Kirk spent nearly 20 years supporting NASA projects, including NASA’s Hubble Space Telescope as data archive project scientist, NASA’s Astronomy Data Center, and NASA’s Space Science Data Operations Office. He has extensive experience in large scientific databases and information systems, including expertise in scientific data mining. He was a contributor to the design and development of the new Large Synoptic Survey Telescope, for which he contributed in the areas of science data management, informatics and statistical science research, galaxies research, and education and public outreach.
Ph.D., Author, Lecturer, Core Contributor of scikit-learn
Introduction to Machine Learning
Machine learning has become an indispensable tool across many areas of research and commercial applications. From text-to-speech for your phone to detecting the Higgs boson, machine learning excells at extracting knowledge from large amounts of data. This talk will give a general introduction to machine learning, as well as introduce practical tools for you to apply machine learning in your research. We will focus on one particularly important subfield of machine learning, supervised learning. The goal of supervised learning is to “learn” a function that maps inputs x to an output y, by using a collection of training data consisting of input-output pairs. We will walk through formalizing a problem as a supervised machine learning problem, creating the necessary training data and applying and evaluating a machine learning algorithm. The talk should give you all the necessary background to start using machine learning yourself.

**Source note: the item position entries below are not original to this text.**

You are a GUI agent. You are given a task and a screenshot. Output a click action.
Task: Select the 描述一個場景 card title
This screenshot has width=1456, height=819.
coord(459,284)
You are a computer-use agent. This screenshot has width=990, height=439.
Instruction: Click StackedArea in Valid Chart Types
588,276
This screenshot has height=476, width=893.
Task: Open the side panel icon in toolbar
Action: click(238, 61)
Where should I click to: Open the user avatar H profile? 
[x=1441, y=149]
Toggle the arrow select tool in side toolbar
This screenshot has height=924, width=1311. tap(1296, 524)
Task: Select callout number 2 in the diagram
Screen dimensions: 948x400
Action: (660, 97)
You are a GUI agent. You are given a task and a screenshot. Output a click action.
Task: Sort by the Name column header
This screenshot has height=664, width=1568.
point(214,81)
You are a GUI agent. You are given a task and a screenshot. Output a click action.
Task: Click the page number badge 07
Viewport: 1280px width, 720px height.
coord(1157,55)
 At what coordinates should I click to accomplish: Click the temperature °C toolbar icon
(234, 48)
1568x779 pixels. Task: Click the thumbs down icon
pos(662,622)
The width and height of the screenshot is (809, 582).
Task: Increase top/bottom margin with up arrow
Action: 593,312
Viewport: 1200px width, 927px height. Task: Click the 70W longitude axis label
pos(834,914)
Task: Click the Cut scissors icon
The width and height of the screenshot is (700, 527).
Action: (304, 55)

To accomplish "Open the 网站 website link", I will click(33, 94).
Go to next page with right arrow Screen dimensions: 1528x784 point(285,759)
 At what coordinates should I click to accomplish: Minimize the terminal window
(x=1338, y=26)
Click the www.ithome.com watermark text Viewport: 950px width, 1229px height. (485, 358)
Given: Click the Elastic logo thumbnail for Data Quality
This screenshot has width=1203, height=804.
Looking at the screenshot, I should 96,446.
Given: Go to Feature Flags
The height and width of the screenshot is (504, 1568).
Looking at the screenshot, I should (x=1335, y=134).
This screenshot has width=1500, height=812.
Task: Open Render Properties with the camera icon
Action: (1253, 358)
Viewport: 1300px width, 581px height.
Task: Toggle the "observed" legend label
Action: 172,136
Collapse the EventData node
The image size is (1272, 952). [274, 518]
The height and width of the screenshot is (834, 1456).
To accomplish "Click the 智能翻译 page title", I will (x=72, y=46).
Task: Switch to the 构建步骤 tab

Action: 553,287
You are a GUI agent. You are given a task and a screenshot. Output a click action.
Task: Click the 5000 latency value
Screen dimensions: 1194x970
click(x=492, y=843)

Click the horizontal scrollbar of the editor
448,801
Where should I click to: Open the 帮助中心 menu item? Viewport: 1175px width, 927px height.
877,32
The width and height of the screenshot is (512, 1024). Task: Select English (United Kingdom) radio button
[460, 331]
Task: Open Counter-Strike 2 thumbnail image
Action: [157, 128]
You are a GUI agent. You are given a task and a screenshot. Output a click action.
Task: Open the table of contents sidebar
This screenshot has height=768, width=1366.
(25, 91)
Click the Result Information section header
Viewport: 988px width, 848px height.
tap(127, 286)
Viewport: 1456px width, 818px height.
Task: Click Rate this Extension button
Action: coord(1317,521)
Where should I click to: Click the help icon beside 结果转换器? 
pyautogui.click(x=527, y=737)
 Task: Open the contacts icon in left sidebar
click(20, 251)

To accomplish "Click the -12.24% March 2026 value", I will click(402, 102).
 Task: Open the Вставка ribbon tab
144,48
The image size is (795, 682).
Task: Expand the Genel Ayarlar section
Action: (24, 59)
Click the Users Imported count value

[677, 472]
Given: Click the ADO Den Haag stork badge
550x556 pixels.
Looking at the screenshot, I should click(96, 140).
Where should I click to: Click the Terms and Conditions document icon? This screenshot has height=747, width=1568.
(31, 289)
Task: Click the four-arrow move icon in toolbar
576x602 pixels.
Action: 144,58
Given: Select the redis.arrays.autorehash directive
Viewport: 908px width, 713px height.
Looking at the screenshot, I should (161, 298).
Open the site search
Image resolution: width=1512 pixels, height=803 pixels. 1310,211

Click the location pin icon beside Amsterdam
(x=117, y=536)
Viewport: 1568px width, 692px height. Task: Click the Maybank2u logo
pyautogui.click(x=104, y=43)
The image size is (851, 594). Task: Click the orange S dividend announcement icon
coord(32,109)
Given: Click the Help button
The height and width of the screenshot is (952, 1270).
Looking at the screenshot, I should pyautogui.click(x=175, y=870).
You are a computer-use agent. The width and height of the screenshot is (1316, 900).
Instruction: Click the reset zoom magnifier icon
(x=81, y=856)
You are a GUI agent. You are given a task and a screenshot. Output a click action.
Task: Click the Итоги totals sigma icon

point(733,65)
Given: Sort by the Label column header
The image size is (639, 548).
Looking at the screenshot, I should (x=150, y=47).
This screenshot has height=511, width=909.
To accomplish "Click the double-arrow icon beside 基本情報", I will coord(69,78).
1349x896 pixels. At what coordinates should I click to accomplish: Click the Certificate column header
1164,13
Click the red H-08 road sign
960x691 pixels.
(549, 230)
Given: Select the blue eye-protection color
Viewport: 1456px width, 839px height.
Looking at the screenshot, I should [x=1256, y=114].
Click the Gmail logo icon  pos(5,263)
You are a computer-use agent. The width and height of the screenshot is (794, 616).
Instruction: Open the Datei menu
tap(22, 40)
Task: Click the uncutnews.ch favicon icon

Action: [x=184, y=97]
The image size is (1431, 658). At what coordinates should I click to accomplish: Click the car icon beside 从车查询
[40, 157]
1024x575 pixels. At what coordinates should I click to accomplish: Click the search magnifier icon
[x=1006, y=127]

Andreas Mueller received his MS degree in Mathematics (Dipl.-Math.) in 2008 from the Department of Mathematics at the University of Bonn. In 2013, he finalized his PhD thesis at the Institute for Computer Science at the University of Bonn. After working as a machine learning scientist at the Amazon Development Center Germany in Berlin for a year, he joined the Center for Data Science at the New York University in the end of 2014. In his current position as assistant research engineer at the Center for Data Science, he works on open source tools for machine learning and data science. He is one of the core contributors of scikit-learn, a machine learning toolkit widely used in industry and academia, for several years, and has authored and contributed to a number of open source projects related to machine learning.
Ph.D. in Physics and Data Scientist at Catalit LLC, Instructor at Udemy
Pre-trained models, Transfer Learning and Advanced Keras Features
You have been using keras for deep learning models and are ready to bring your skills to the next level. In this workshop we will explore the use of pre-trained networks for image classification, transfer learning to adapt a pre-trained network to your use case, multi gpu training, data augmentation, keras callbacks and support for different kernels.
Francesco Mosconi, Ph.D. in Physics and Data Scientist at Catalit LLC, Instructor at Udemy. Formerly co-founder and Chief Data Officer at Spire, a YC-backed company that invented the first consumer wearable device capable of continuously tracking respiration and physical activity. Machine Learning and python expert. Also served as Data Science lead instructor at General Assembly and The Data incubator.
Senior Software Engineer at Comet.ML
Easy Visualizations for Deep Learning
Visualizations are important in order to debug and understand how a Deep Learning model is representing a problem. In this talk, I will introduce a layer of software (ConX) that was developed on top of Keras in Jupyter Notebooks for making useful (and beautiful) visualizations of activations of a neural network. We will develop a model from scratch, train it, test it, and explore various tools for visualizing learning over time in representational space.